My church is within a short walk of a beautiful preserved space (http://www.thetrustees.org/) on the North River (near where William Phillips Tilden worked as a shipbuilder-see post Sept. 29th). It is a joy to pull the boots out from under the desk and walk along beautiful paths, especially now as the leaves begin to change. It is deeply green today after a couple of days of rain and the orange and red flashes of the changing leaves against the dark green background all reflected in the waters of the North River make it easy to believe in the interconnected web of all existence (the UU Seventh Principle)
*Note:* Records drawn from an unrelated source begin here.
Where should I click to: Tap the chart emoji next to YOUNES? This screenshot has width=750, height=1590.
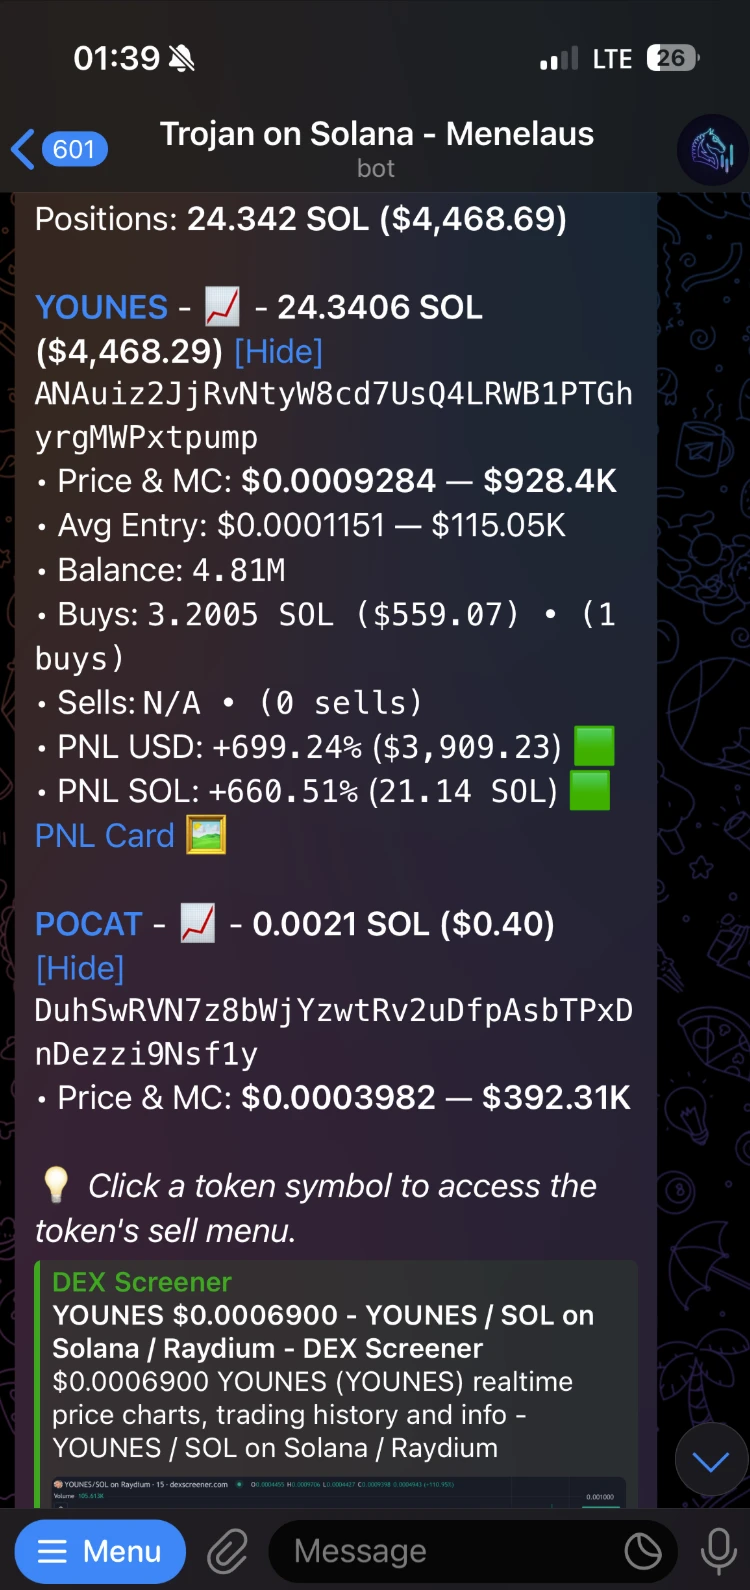tap(222, 307)
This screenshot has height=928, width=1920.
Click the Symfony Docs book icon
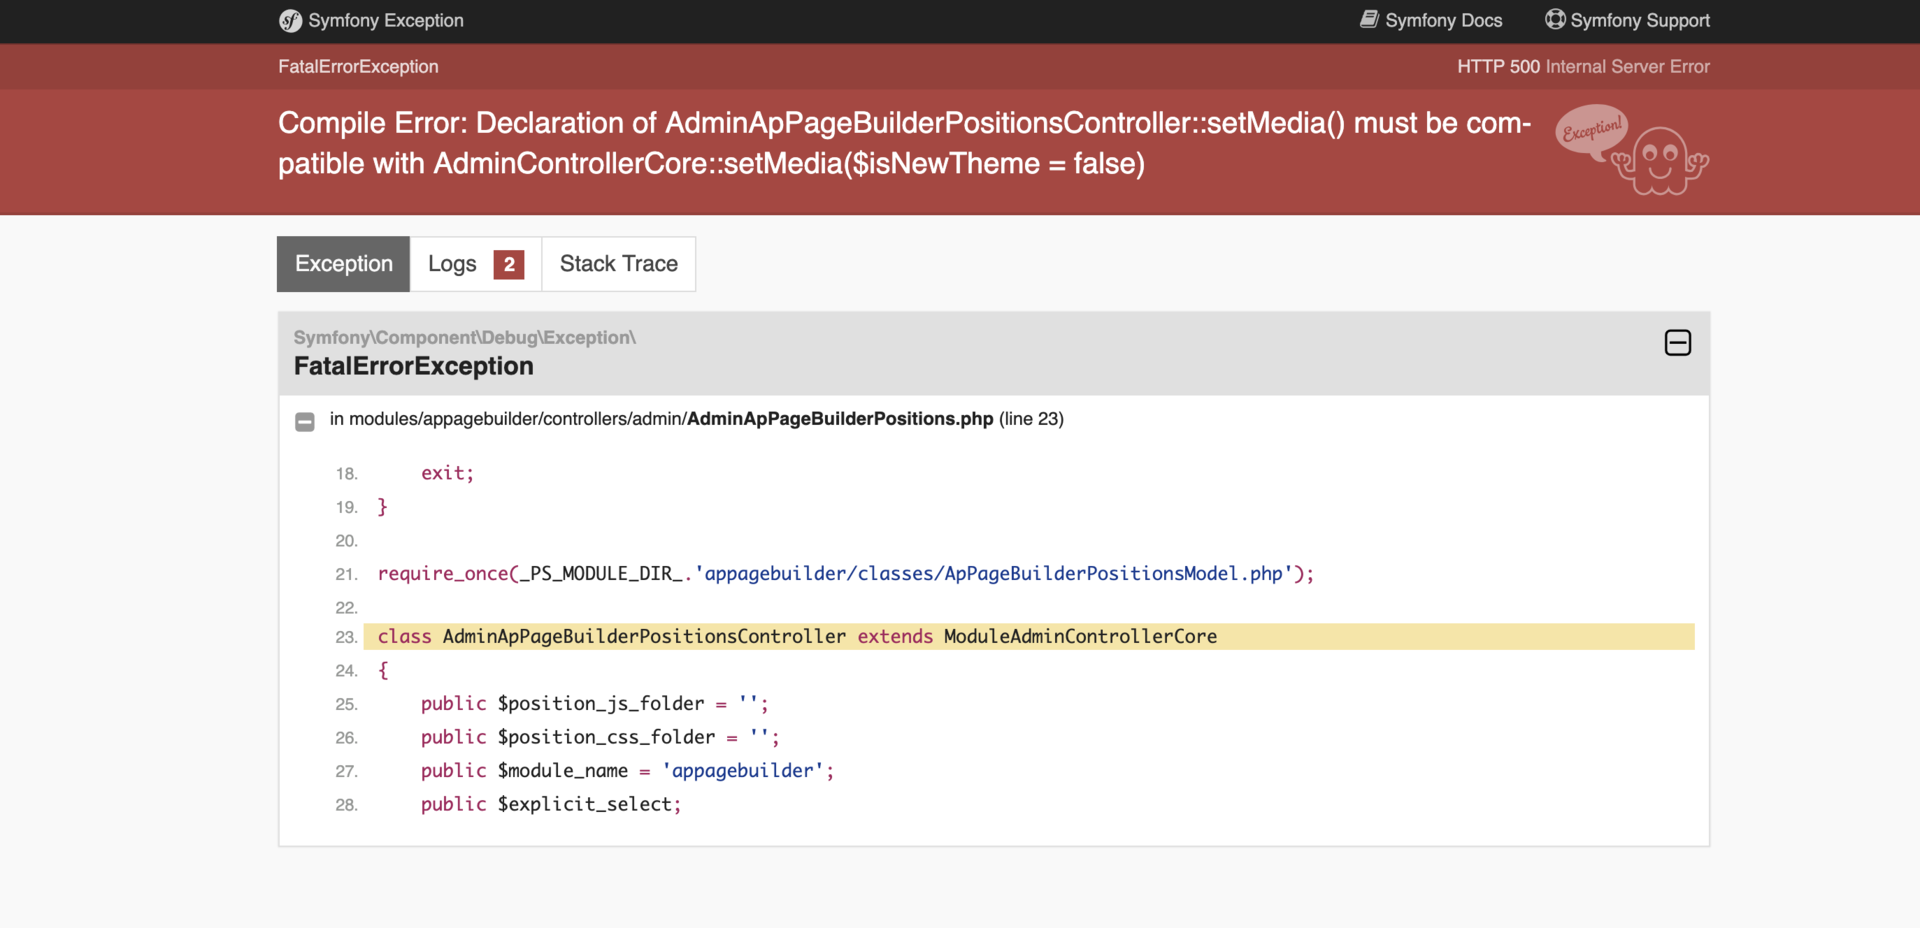[x=1369, y=20]
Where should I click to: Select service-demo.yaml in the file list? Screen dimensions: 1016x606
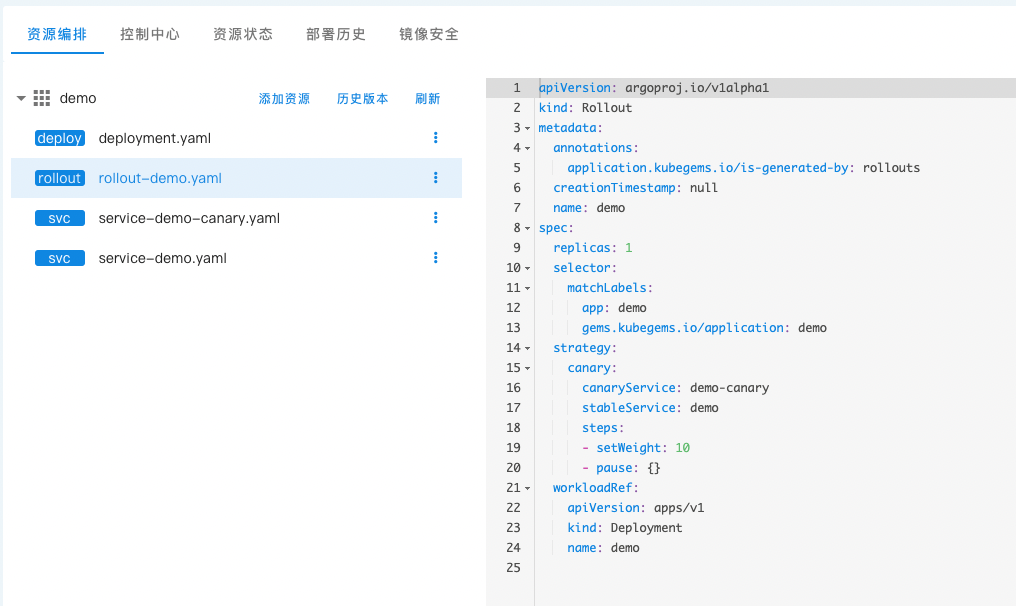[x=163, y=258]
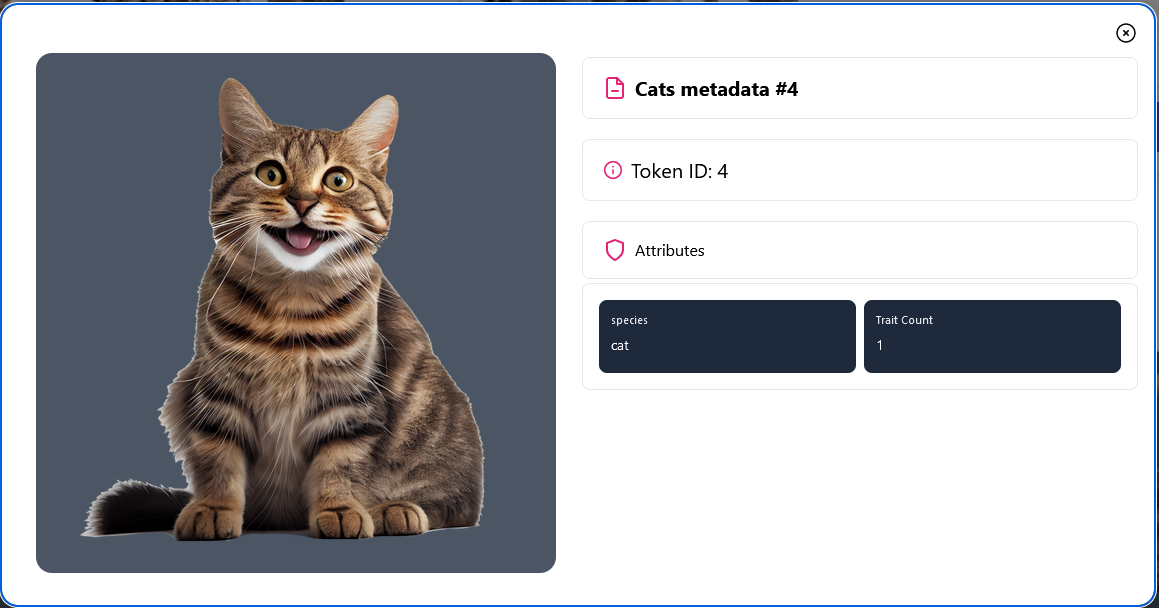Click the Attributes heading label

(x=670, y=250)
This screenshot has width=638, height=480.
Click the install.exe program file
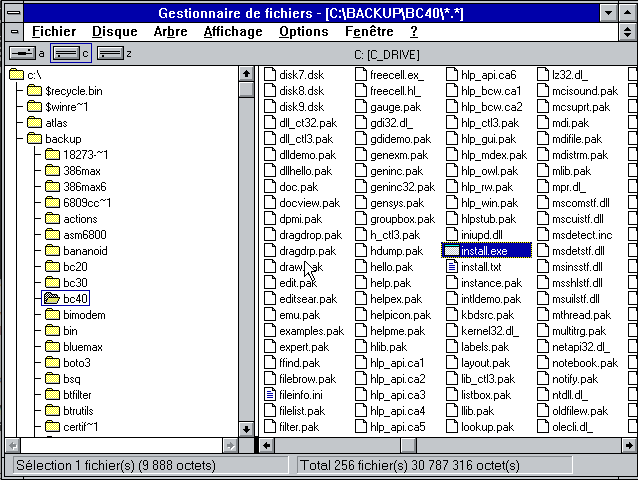click(484, 250)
My morning Sermon reading (The Manifold Unity by Thomas Treadwell Stone-see Sept 27th post) spoke of this connection.
from "The Manifold Unity"
"Our observations, beginning thus in the manifold aspects of nature through its ascending gradations, and seeming, it may be, to lose themselves in the boundless multiplicity, come at length to the sight of unity. The unity dwells, however, in the spiritual sphere, not in the natural world, and reveals itself with a clearness proportioned, not to our sensuous or scientifuc or philosophical knowledge, so much as to our spiritual consciousness. Nature becomes now symbol of Spirit. Spirit, and its outflowing spheres of benignity and of power, encircle and penetrate the world, and make it transparent. Nothing perishes, all is quickened...The manifold works of the Lord beome one in the unity of the wisdom by which they are formed; the earth, filled with riches of God, gives back the whole to its source; one order, one law, one life, shines through the great transparency."
Such moments of the Spirit, I am convinced, are much more common than we know. Seeing "through the great transparency" requires such a small shift in our angle of vision, yet a shift we seem almost conditioned not to make. A walk on the North River in early fall makes it easier. Blessings.